What you'll be able to do at the end

  • Audit a harness inventory — score any agent setup across the six pieces (config files, tools/MCP, infra, orchestration, hooks, observability) and call out which is missing.
  • Run the four-reflex triage — when an agent fails, decide whether to add a rule to AGENTS.md, write a hook, split into planner+executor, or wire backpressure. No more "the model is dumb today."
  • Keep a ratchet log — append-only record of failures + the rules they earned, with explicit removal criteria when the model catches up.
  • Plan a context budget — pick which items load into context now, which offload to filesystem, which fetch on demand via skills/RAG. Stop dumping the world into the window.
  • Design a long-horizon loop — when to add a planner step, when to split generator from evaluator, when to wire pre-tool and post-edit hooks, how a completion guard prevents premature exits.
  • Read the HaaS shift — pick between Claude Agents SDK, OpenAI Agents SDK, Vercel AI SDK, and rolling your own.

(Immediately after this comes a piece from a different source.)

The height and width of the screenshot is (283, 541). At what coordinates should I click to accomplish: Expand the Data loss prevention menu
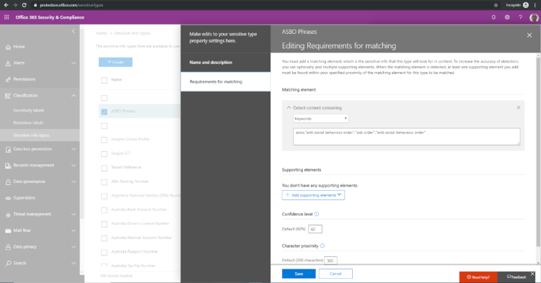click(40, 149)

Spot which components are debt because the model has rendered them redundant.

What this chapter is not

It is not a Claude Code tutorial. It is not a comparison of frameworks. It is not a list of cool MCP servers to install. It is the engineering discipline that sits above the tool you happen to be using — the part that survives when Cursor 5 ships and Codex pivots and the model you're targeting today gets retired in eighteen months.

Harness engineering is what's load-bearing right now. The chapter is what to do about it.